In the midst of the pandemic, MoHW, in collaboration with Niti Aayog, released Telemedicine Practice Guidelines enabling Registered Medical Practitioners to provide healthcare in remote settings using telemedicine. These guidelines recognise telemedicine as an enabler of healthcare access and affordability through faster access to appropriate interventions and access to services that may not otherwise be available. There have also been frequent online training sessions for nurses, paramedic staff and primary health workers for protocol to be followed for detection, isolation and communication regarding suspected infections. Increased use of technology and opening up telemedicine through transparent guidelines will improve access to healthcare even in remote locations in geographically diverse country like India. Going by recent comments by Niti Aayog senior officials, there is a possibility of carving out some further roles as paramedic functions that may not require a full MBBS degree. This could be an innovative way to augment trained healthcare manpower, although practicality of such a decision will emerge with time.

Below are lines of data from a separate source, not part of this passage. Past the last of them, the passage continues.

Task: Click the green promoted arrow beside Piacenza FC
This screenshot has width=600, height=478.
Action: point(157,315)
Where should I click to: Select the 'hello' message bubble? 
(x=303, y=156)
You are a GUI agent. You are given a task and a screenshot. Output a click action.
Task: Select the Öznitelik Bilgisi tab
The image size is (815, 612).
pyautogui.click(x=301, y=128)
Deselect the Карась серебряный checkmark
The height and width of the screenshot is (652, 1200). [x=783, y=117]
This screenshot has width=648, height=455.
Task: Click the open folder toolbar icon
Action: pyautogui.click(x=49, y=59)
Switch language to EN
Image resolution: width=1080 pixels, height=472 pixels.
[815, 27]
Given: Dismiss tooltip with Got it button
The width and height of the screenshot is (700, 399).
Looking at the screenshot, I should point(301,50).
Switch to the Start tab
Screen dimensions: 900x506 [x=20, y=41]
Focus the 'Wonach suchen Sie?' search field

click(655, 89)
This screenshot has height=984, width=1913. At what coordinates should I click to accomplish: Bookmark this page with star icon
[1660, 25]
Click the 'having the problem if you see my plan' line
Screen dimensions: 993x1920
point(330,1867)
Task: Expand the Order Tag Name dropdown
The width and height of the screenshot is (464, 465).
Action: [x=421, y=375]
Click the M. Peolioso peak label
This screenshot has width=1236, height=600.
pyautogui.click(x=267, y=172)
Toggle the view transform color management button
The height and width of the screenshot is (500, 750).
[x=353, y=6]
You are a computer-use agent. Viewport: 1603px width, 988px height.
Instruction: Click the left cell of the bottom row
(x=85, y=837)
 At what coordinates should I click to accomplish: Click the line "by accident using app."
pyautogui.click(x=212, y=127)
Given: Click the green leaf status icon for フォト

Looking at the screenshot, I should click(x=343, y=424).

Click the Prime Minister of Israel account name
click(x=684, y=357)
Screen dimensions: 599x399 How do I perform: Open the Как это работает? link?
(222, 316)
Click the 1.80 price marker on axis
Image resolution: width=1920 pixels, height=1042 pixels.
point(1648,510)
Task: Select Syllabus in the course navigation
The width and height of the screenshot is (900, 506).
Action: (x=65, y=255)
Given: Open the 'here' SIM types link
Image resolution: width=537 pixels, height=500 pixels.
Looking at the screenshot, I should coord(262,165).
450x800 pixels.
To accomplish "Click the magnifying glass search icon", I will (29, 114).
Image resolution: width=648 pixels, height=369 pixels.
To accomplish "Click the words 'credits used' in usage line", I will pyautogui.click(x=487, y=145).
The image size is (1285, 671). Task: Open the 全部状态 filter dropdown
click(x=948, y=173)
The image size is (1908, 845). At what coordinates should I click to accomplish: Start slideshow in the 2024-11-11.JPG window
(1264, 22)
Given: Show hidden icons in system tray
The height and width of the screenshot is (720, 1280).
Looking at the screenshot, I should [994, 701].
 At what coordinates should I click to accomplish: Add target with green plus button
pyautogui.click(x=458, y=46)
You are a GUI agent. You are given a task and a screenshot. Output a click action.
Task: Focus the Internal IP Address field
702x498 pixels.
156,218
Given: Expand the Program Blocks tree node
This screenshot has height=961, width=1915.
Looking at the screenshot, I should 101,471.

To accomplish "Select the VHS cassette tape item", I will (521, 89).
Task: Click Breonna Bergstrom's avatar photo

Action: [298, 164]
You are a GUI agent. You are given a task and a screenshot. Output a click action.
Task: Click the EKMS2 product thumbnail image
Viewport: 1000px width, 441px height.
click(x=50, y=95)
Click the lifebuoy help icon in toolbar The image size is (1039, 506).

Additionally, recognising the increased need of hospitals across the country, several ingenious approaches are being explored, the most interesting of which is converting train coaches into isolation wards to make mobile hospitals which can be taken to locations throughout the country as per requirement. Although mobile hospitals were a target in the NDMP 2019, such an innovative approach arose out of necessity and has benefits of moving as much capacity as required to various locations and is much faster and more efficient than road transport. If retained and built upon, this flexible concept has the capability of supplementing the healthcare infrastructure substantially.
Thus, as we face this humongous challenge and focus on sailing through with minimum damage to human lives, there are opportunities to be unravelled for improvement in the healthcare scenario in the country.